Slowly, the "ugly stuff" is dragged out of cupboards and the sources of the familial fractures become clearer – why there was such a fuss over one particular Rosh Hashana dinner, why Ellen is miffed at not finishing Cry the Beloved Country for her book club, why Nana poured a bottle of ketchup over Susan’s daughter’s lamb chops. It’s the mundane fuel of family rows everywhere, delivered as a glorious bitching contest that’s laugh-out-loud funny at times, in which Ellen emerges as arguably the strongest personality there, if not the most colourful.
Director Josh Seymour marshals terrific performances from this superb trio. Anna Francolini, who goes hilariously Brooklynese when she gets animated, gives Ellen a finely tuned steeliness verging on tetchiness, her deep-seated unhappiness like a walking bass-line behind the litany of her complaints, most of them all too familiar to working women. When she flips, it’s volcanic. In her perfect-for-work trouser-suits, her hair an ungoverned frizz, she is outwardly the opposite of her soignée mother, who can make even a plain white nightgown look chic.
Bertish’s Nana is the ideal antagonist, a leonine creature whose wilful behaviour takes their battles into a different dimension from most mother-daughter wrangles. But Nana is also wonderfully curious about the world around her, even if she asks any passing stranger – waiters, typically – questions about things she doesn’t understand, in a faux-English posh accent. Bertish does all these different voices, plus a very amusing Sicilian landlady, brilliantly. She’s tough but oddly childlike at times, and often deadly funny. Did she nurture Josh, the budding playwright? Or did he create himself, as his mother insists, typically not wishing to credit Nana with such agency?
Kopel’s Joshua isn’t upstaged by these two strong women. He becomes a self-motivated credit to them both, equally funny and determined, and, as one of his letters shows, sensible enough not to want to be collateral damage in the family feuding.
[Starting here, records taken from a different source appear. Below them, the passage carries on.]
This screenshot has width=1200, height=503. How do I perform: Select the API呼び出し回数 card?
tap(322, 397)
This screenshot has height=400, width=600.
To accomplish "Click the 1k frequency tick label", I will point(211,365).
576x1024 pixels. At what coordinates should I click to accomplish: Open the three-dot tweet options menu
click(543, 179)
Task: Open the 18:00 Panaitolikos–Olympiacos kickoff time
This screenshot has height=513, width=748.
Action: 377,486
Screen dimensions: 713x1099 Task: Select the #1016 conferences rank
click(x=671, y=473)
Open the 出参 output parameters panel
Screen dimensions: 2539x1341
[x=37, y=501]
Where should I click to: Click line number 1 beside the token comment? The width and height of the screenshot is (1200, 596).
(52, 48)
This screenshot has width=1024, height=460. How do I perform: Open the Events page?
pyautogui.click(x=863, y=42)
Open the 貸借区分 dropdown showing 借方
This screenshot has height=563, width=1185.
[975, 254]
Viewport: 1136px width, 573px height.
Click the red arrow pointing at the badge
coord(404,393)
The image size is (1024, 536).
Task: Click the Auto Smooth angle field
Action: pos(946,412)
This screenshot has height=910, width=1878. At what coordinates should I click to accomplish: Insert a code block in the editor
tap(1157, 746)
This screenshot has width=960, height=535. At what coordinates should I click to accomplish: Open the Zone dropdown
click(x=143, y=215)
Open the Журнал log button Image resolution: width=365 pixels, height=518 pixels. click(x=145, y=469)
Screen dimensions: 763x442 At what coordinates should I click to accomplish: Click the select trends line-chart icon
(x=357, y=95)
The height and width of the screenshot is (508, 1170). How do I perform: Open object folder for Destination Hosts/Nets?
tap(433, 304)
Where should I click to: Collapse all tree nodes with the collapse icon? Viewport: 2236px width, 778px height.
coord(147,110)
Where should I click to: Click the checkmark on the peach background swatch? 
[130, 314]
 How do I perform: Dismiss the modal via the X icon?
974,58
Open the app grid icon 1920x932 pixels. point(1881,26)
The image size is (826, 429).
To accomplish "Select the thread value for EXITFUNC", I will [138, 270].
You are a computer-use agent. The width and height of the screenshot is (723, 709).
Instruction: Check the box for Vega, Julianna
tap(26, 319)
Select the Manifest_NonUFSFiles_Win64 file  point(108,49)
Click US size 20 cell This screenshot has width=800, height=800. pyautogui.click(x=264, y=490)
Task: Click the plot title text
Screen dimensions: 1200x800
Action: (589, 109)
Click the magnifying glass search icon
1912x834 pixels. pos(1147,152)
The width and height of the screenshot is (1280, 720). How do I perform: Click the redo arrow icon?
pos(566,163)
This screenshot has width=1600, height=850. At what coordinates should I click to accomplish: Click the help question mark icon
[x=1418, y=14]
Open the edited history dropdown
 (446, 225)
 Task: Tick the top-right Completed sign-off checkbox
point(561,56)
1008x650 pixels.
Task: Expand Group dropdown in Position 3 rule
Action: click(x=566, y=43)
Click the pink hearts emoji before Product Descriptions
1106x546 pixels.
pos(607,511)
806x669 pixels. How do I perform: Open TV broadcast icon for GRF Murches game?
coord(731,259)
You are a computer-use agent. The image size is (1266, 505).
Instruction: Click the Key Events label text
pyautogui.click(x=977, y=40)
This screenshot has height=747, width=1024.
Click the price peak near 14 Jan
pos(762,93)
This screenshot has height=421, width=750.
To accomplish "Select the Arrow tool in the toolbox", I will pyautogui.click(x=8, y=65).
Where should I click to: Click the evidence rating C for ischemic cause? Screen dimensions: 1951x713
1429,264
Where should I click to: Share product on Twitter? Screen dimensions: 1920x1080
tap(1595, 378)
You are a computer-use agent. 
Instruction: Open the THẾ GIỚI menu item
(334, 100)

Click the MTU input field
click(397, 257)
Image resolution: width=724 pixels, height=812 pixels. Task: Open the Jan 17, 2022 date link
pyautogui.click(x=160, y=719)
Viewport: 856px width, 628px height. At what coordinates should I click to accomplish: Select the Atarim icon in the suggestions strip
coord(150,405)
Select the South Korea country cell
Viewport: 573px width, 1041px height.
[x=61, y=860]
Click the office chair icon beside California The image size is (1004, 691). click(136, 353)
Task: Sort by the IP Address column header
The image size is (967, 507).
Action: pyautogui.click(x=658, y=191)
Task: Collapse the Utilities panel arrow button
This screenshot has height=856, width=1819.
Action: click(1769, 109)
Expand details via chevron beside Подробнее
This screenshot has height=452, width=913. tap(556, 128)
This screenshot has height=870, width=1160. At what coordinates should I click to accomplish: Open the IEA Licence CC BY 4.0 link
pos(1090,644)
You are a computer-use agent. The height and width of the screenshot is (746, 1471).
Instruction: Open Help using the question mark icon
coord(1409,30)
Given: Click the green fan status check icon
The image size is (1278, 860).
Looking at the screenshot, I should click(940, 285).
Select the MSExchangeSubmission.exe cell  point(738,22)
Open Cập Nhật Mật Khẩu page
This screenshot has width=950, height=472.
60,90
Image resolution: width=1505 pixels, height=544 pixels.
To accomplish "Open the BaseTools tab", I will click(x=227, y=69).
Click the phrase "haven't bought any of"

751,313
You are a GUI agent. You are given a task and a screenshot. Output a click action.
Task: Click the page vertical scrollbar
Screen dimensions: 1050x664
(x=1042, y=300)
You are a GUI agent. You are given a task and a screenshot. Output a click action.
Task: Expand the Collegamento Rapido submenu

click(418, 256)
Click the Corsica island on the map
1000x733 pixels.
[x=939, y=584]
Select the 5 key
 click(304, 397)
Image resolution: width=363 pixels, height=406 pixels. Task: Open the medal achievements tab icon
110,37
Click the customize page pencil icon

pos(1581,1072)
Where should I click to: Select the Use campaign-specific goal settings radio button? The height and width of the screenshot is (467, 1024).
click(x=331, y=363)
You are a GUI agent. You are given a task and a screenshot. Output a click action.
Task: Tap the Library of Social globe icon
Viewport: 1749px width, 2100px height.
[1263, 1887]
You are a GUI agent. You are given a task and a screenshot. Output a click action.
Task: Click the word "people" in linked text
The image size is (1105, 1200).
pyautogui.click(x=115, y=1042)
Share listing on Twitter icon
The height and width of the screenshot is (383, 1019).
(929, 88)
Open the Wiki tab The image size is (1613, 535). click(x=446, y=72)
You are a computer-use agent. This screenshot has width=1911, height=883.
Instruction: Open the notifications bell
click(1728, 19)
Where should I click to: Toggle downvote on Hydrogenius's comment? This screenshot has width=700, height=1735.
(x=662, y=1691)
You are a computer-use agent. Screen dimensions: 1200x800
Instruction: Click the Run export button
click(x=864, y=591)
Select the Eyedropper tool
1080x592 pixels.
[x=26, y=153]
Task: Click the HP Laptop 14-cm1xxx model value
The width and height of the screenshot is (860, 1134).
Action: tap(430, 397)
Harmon could have made his stage self more of a know-all who can now diagnose all his relatives’ weaknesses and stand to one side of them, but he emerges here as a playwright who’s generous to all his characters and unwilling to turn them into shrink-wrapped cliches. As Nana predicts to Joshua in the very first scene, ”I’ve got your next play here in the apartment.” He took the material and ran with it, as have the Hampstead team.